Results Collection and Parsing¶

Tip

First, if you need to collect results from multiple remote machines, check out the Fetch page.

Once you have all you results in one SbatchMan project, you can use the jobs_list or jobs_to_dataframe() Python APIs to get your results.

Manual Results Parsing¶

import sbatchman as sbm

jobs: List[sbm.Job] = sbm.jobs_list(status=[sbm.Status.COMPLETED])
# here you have ALL non-archived completed jobs

alternative

def job_filter(job: sbm.Job) -> bool:
    return not job.get_stdout() and job.clutser_name != 'cluster-I-dont-want'

def extract_problem_size(job: sbm.Job) -> dict:
    exe, positional, kwargs = job.parse_command_args()
    return {
        "executable": exe,
        "size": kwargs.get("size"),
    }

def extract_flops(job: sbm.Job) -> dict:
    stdout = job.get_stdout()
    m = re.search(r"FLOPS:\s*([0-9.eE+-]+)", stdout)
    if not m:
        return {}
    return {
        "flops": float(m.group(1))
    }

df = sbm.jobs_to_dataframe(
    status=[sbm.Status.COMPLETED],
    job_filter=job_filter,
    extractors=[
        extract_problem_size,
        extract_flops,
    ],
    include_job_fields=True,
    include_job_variables=True,
)

The resulting pandas.DataFrame columns are the union of: - User-defined: executable, size, flops - YAML variables: all variables used in the jobs' wildcards {var_name} - Metadata (fields): config_name, cluster_name, status, tag, job_id, exitcode, archive_name, sbm_queue_time_s, sbm_run_time_s

Web-UI¶

SbatchMan provides and interactive web user interface to simplify data management and visualization.

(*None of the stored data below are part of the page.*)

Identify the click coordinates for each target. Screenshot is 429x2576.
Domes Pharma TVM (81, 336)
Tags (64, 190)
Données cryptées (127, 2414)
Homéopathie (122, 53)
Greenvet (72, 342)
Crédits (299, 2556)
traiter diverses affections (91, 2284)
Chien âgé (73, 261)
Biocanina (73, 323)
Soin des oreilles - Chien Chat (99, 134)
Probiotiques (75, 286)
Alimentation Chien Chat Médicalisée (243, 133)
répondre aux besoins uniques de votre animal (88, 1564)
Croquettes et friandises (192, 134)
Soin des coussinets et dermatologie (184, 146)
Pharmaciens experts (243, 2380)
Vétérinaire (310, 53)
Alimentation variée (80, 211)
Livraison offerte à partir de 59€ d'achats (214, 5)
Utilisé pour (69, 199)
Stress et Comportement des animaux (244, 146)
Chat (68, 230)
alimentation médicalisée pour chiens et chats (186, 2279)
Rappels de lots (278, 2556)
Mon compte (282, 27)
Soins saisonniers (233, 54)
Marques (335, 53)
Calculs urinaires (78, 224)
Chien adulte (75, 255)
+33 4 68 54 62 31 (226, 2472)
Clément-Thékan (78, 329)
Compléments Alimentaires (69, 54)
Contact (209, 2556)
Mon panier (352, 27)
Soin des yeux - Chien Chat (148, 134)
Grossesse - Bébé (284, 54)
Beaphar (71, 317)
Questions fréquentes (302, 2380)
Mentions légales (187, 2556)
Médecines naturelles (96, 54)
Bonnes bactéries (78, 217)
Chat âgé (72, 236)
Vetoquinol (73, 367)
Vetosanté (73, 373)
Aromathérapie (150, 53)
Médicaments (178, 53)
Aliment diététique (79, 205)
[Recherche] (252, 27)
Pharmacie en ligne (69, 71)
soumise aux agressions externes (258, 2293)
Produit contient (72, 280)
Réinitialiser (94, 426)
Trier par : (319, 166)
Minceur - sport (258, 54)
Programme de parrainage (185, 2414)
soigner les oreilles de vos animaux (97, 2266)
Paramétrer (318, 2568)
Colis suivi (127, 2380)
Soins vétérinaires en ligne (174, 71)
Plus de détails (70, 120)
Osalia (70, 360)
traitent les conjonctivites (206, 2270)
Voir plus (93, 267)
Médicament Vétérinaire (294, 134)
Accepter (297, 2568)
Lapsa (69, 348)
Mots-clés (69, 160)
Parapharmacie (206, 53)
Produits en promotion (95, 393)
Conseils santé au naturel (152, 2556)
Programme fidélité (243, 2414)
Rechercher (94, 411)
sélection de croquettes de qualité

See example in the Tutorial Repository

To let the web ui understand your results, create (in your app directory) a parser.py file which provides a def parse(job: sbm.Job) -> dict | None function.

parse should return either:

None / {} if the job produced no rows, or
a dict mapping table_name -> row(s), where each value is either
- a single row: a dict of {column_name: value}, or
- multiple rows: a list of such dicts.

This lets the user:

choose table names freely (dict keys)
emit any number of rows per job (list values)
emit rows into multiple tables from one job (multiple dict keys)

Then, run

sbatchman visualize

And, in you browser, go to: http://localhost:8765/